Companies are also tailoring health insurance benefits and offering those who need them, in a reflection of the multi-generational worforce profile. Many young employees still have their parents working, and may not need separate or additional healthcare insurance.
A Mint analysis shows that for the Nifty 500 firms, employee costs were 15% of the net sales in the September quarter, versus 15.4% in the same period last year. The employee costs had dipped to 14.4% in the March-end quarter, before rising again over the next three months.
Anand Rathi Insurance Brokers highlighted that corporates are “rejigging benefits that have become high-cost or inefficient”, primarily in group health insurance. This comes on the back of rising medical inflation and high claim ratios that are forcing the introduction of co-pays, room-rent caps, disease-wise sub-limits and employee-funded top-ups.
A co-pay is a fixed amount that the beneficiary has to incur, with the insurer paying the rest.
Outpatient and wellness benefits are being redesigned as they often lead to excessive, unnecessary use. Hence, many employers are shifting to capped or reimbursement-based models to curb misuse. Parental covers, maternity limits and dependent coverage are also being restructured, as they are the key contributors to premium escalation.
“The shift to an employer’s market certainly gives organisations more confidence to tighten or redesign their benefits, but the real push comes from rising healthcare costs and unsustainable premium increases,” said Milind Tayde, head – employee Benefits, Anand Rathi Insurance Brokers.

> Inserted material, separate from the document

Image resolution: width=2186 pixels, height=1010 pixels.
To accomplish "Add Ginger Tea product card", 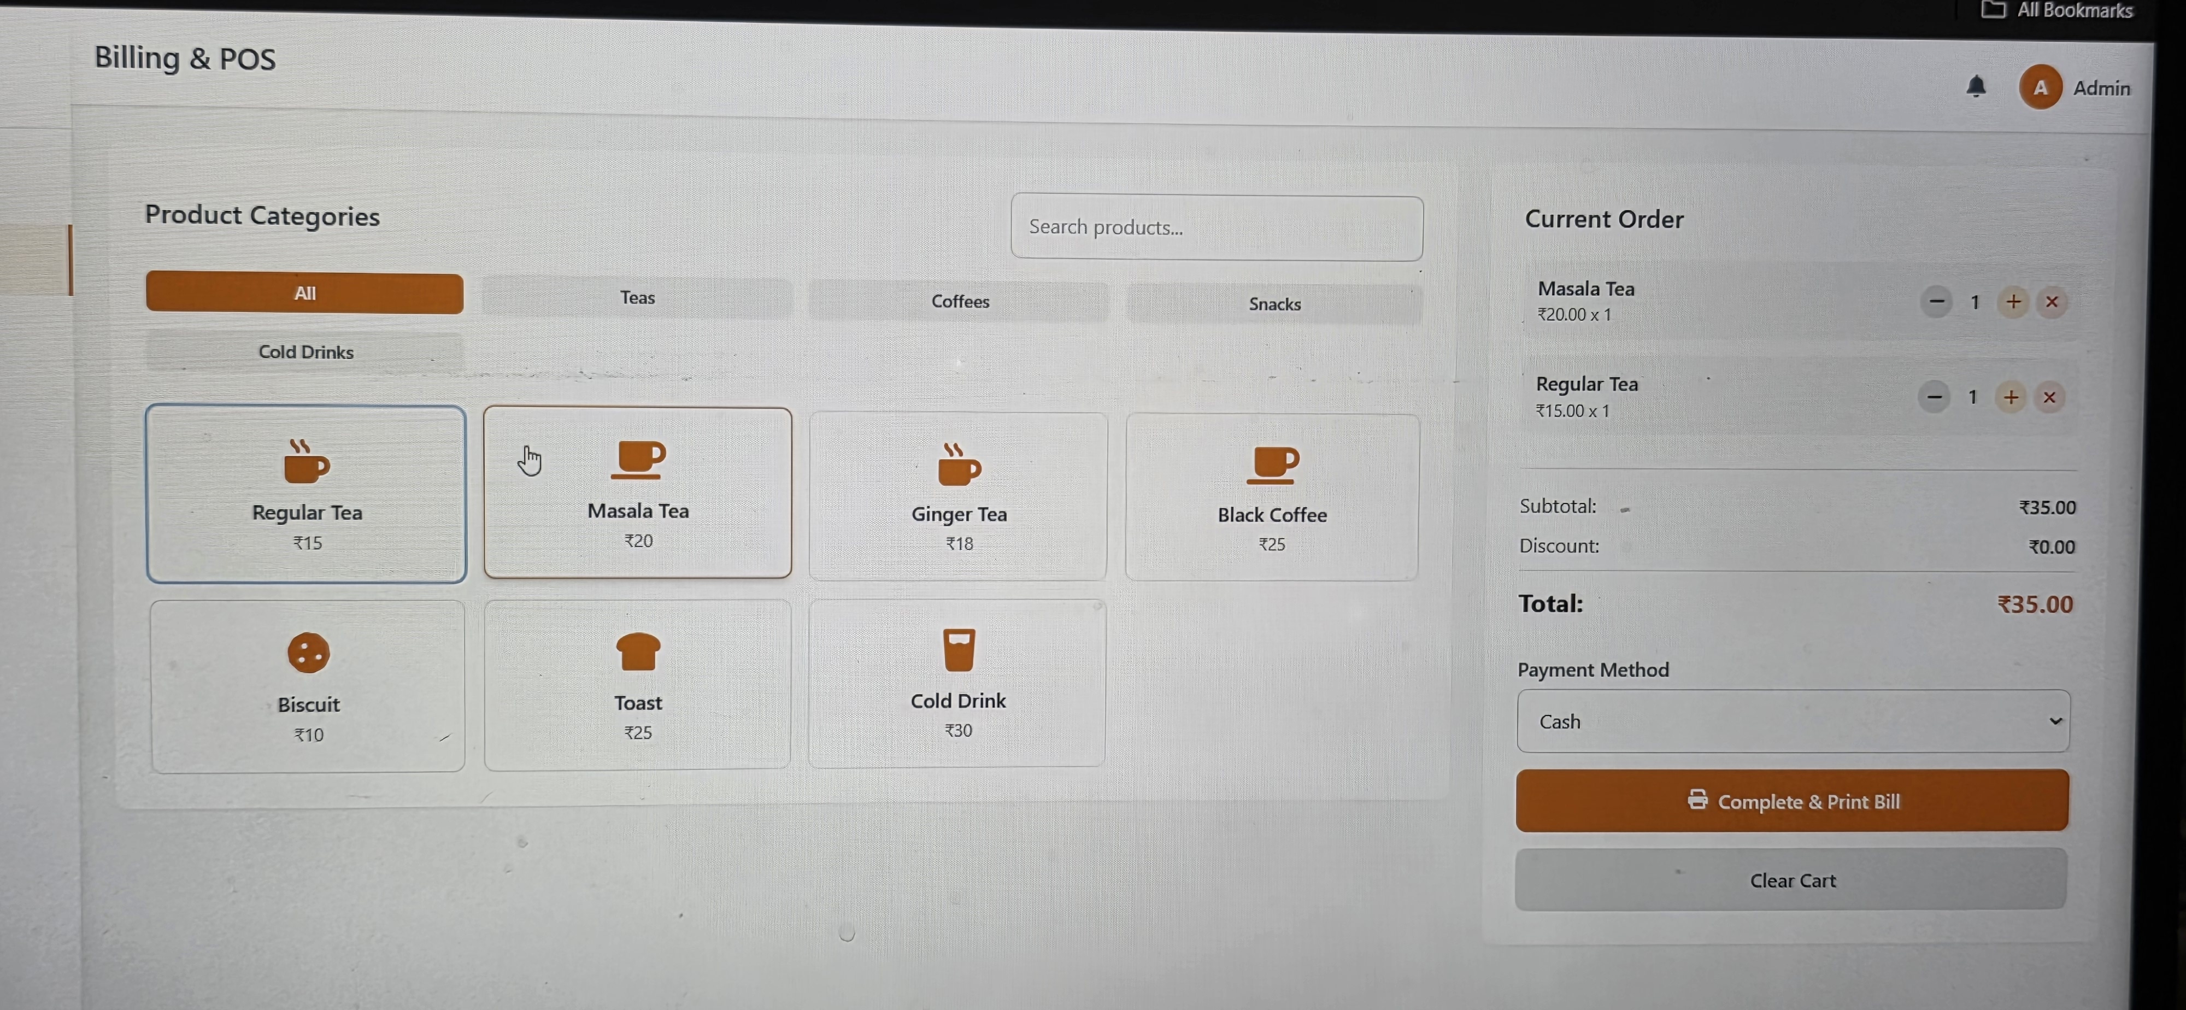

London-based Howden Insurance Brokers, in a 19 November report titled ‘The Changing Face of Employee Health’, said that globally, 93% businesses expect medical costs to rise, even as health and wellness is emerging as a top priority for employees. As a result, more than two thirds or 67% of businesses are investing in preventative healthcare to tackle soaring medical inflation.
Around 61% employees are more likely to stay with an employer who offers a good healthcare package, and 47% view it as an important factor in looking for a new role, the report said, adding that while “this emphasises the need for businesses to address their healthcare offering, it is challenging to navigate in a high-cost environment”.